Start of Records shown

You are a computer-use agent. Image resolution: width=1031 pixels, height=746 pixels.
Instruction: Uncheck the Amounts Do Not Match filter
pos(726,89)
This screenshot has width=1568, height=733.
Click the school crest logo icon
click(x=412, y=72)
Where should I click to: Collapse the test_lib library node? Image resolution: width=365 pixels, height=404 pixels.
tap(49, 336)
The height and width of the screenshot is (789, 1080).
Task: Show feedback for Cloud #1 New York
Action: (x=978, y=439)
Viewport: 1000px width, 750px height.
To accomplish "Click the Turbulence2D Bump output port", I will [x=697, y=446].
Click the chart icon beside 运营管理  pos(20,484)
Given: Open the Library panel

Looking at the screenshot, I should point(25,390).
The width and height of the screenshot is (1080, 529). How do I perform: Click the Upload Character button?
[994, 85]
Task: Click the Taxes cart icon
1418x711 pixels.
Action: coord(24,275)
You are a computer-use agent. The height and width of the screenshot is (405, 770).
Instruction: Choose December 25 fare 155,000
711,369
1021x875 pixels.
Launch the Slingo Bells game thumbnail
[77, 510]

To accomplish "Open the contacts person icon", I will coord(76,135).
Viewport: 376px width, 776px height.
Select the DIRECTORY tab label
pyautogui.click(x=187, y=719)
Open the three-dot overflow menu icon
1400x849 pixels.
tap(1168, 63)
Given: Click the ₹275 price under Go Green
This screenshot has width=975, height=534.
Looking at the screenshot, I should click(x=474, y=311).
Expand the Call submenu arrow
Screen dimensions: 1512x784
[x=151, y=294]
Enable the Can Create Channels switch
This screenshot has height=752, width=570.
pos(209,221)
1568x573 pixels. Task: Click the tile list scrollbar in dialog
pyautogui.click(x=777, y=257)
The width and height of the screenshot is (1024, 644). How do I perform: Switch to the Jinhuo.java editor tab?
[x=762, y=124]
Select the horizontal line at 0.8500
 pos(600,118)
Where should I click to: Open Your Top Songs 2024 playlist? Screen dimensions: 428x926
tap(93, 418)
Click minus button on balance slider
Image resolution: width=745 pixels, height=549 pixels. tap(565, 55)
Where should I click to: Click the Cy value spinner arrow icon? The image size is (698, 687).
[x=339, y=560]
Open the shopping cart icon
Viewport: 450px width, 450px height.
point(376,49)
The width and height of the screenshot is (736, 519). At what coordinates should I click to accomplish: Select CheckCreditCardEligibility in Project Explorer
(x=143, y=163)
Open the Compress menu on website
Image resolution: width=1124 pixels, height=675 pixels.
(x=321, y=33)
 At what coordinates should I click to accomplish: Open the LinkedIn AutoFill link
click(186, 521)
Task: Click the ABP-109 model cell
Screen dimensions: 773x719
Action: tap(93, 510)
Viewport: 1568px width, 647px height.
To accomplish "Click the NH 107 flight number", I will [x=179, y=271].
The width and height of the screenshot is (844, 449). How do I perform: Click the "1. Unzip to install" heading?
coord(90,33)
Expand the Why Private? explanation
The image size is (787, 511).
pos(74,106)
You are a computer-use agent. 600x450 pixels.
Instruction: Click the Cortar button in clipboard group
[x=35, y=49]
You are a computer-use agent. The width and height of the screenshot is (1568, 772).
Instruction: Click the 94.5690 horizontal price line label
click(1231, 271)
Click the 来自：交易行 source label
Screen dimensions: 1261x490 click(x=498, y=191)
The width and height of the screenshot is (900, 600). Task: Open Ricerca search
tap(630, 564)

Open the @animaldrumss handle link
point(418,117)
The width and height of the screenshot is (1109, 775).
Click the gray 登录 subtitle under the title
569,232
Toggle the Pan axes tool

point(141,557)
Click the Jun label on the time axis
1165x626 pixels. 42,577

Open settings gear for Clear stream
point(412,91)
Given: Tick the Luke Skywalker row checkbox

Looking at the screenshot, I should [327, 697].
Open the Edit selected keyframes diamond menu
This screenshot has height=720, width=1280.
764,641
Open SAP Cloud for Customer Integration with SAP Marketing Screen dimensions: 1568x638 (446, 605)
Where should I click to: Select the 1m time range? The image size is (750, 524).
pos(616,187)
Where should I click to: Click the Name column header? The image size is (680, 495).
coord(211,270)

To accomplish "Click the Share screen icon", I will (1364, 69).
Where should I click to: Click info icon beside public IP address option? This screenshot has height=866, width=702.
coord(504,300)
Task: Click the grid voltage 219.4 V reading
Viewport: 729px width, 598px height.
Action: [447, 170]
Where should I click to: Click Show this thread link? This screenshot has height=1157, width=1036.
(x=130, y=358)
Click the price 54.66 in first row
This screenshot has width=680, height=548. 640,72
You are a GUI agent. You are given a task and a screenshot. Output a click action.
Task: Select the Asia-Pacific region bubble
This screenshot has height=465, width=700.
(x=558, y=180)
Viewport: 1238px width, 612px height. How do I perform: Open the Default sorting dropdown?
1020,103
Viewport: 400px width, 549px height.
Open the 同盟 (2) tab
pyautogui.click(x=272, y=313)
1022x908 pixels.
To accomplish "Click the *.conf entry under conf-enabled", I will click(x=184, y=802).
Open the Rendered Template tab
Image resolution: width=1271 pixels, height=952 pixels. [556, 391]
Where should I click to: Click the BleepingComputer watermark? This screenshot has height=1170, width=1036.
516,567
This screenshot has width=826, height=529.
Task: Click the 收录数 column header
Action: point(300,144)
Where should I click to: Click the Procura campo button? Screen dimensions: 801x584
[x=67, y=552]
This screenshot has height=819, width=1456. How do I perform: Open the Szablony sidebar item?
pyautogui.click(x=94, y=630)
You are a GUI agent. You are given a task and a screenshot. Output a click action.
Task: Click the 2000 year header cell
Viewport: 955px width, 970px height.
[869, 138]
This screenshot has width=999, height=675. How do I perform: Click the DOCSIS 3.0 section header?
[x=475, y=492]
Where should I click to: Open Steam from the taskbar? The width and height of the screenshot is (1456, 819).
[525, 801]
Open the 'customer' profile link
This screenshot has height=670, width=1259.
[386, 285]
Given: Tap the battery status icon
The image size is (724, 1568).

End of Records shown

Task instructions → Every entry is to be retyped word for word.

Solution for this exercise →
You are a computer-use agent. Image resolution: width=1031 pixels, height=746 pixels.
Instruction: Uncheck the Amounts Do Not Match filter
pos(726,89)
This screenshot has width=1568, height=733.
Click the school crest logo icon
click(x=412, y=72)
Where should I click to: Collapse the test_lib library node? Image resolution: width=365 pixels, height=404 pixels.
tap(49, 336)
The height and width of the screenshot is (789, 1080).
Task: Show feedback for Cloud #1 New York
Action: (x=978, y=439)
Viewport: 1000px width, 750px height.
To accomplish "Click the Turbulence2D Bump output port", I will [x=697, y=446].
Click the chart icon beside 运营管理  pos(20,484)
Given: Open the Library panel

Looking at the screenshot, I should point(25,390).
The width and height of the screenshot is (1080, 529). How do I perform: Click the Upload Character button?
[994, 85]
Task: Click the Taxes cart icon
1418x711 pixels.
Action: coord(24,275)
You are a computer-use agent. The height and width of the screenshot is (405, 770).
Instruction: Choose December 25 fare 155,000
711,369
1021x875 pixels.
Launch the Slingo Bells game thumbnail
[77, 510]

To accomplish "Open the contacts person icon", I will coord(76,135).
Viewport: 376px width, 776px height.
Select the DIRECTORY tab label
pyautogui.click(x=187, y=719)
Open the three-dot overflow menu icon
1400x849 pixels.
tap(1168, 63)
Given: Click the ₹275 price under Go Green
This screenshot has width=975, height=534.
Looking at the screenshot, I should click(x=474, y=311).
Expand the Call submenu arrow
Screen dimensions: 1512x784
[x=151, y=294]
Enable the Can Create Channels switch
This screenshot has height=752, width=570.
pos(209,221)
1568x573 pixels. Task: Click the tile list scrollbar in dialog
pyautogui.click(x=777, y=257)
The width and height of the screenshot is (1024, 644). How do I perform: Switch to the Jinhuo.java editor tab?
[x=762, y=124]
Select the horizontal line at 0.8500
 pos(600,118)
Where should I click to: Open Your Top Songs 2024 playlist? Screen dimensions: 428x926
tap(93, 418)
Click minus button on balance slider
Image resolution: width=745 pixels, height=549 pixels. tap(565, 55)
Where should I click to: Click the Cy value spinner arrow icon? The image size is (698, 687).
[x=339, y=560]
Open the shopping cart icon
Viewport: 450px width, 450px height.
point(376,49)
The width and height of the screenshot is (736, 519). At what coordinates should I click to accomplish: Select CheckCreditCardEligibility in Project Explorer
(x=143, y=163)
Open the Compress menu on website
Image resolution: width=1124 pixels, height=675 pixels.
(x=321, y=33)
 At what coordinates should I click to accomplish: Open the LinkedIn AutoFill link
click(186, 521)
Task: Click the ABP-109 model cell
Screen dimensions: 773x719
Action: tap(93, 510)
Viewport: 1568px width, 647px height.
To accomplish "Click the NH 107 flight number", I will [x=179, y=271].
The width and height of the screenshot is (844, 449). How do I perform: Click the "1. Unzip to install" heading?
coord(90,33)
Expand the Why Private? explanation
The image size is (787, 511).
pos(74,106)
You are a computer-use agent. 600x450 pixels.
Instruction: Click the Cortar button in clipboard group
[x=35, y=49]
You are a computer-use agent. The width and height of the screenshot is (1568, 772).
Instruction: Click the 94.5690 horizontal price line label
click(1231, 271)
Click the 来自：交易行 source label
Screen dimensions: 1261x490 click(x=498, y=191)
The width and height of the screenshot is (900, 600). Task: Open Ricerca search
tap(630, 564)

Open the @animaldrumss handle link
point(418,117)
The width and height of the screenshot is (1109, 775).
Click the gray 登录 subtitle under the title
569,232
Toggle the Pan axes tool

point(141,557)
Click the Jun label on the time axis
1165x626 pixels. 42,577

Open settings gear for Clear stream
point(412,91)
Given: Tick the Luke Skywalker row checkbox

Looking at the screenshot, I should [327, 697].
Open the Edit selected keyframes diamond menu
This screenshot has height=720, width=1280.
764,641
Open SAP Cloud for Customer Integration with SAP Marketing Screen dimensions: 1568x638 (446, 605)
Where should I click to: Select the 1m time range? The image size is (750, 524).
pos(616,187)
Where should I click to: Click the Name column header? The image size is (680, 495).
coord(211,270)

To accomplish "Click the Share screen icon", I will (1364, 69).
Where should I click to: Click info icon beside public IP address option? This screenshot has height=866, width=702.
coord(504,300)
Task: Click the grid voltage 219.4 V reading
Viewport: 729px width, 598px height.
Action: [447, 170]
Where should I click to: Click Show this thread link? This screenshot has height=1157, width=1036.
(x=130, y=358)
Click the price 54.66 in first row
This screenshot has width=680, height=548. 640,72
You are a GUI agent. You are given a task and a screenshot. Output a click action.
Task: Select the Asia-Pacific region bubble
This screenshot has height=465, width=700.
(x=558, y=180)
Viewport: 1238px width, 612px height. How do I perform: Open the Default sorting dropdown?
1020,103
Viewport: 400px width, 549px height.
Open the 同盟 (2) tab
pyautogui.click(x=272, y=313)
1022x908 pixels.
To accomplish "Click the *.conf entry under conf-enabled", I will click(x=184, y=802).
Open the Rendered Template tab
Image resolution: width=1271 pixels, height=952 pixels. [556, 391]
Where should I click to: Click the BleepingComputer watermark? This screenshot has height=1170, width=1036.
516,567
This screenshot has width=826, height=529.
Task: Click the 收录数 column header
Action: point(300,144)
Where should I click to: Click the Procura campo button? Screen dimensions: 801x584
[x=67, y=552]
This screenshot has height=819, width=1456. How do I perform: Open the Szablony sidebar item?
pyautogui.click(x=94, y=630)
You are a GUI agent. You are given a task and a screenshot. Output a click action.
Task: Click the 2000 year header cell
Viewport: 955px width, 970px height.
[869, 138]
This screenshot has width=999, height=675. How do I perform: Click the DOCSIS 3.0 section header?
[x=475, y=492]
Where should I click to: Open Steam from the taskbar? The width and height of the screenshot is (1456, 819).
[525, 801]
Open the 'customer' profile link
This screenshot has height=670, width=1259.
[386, 285]
Given: Tap the battery status icon
The image size is (724, 1568).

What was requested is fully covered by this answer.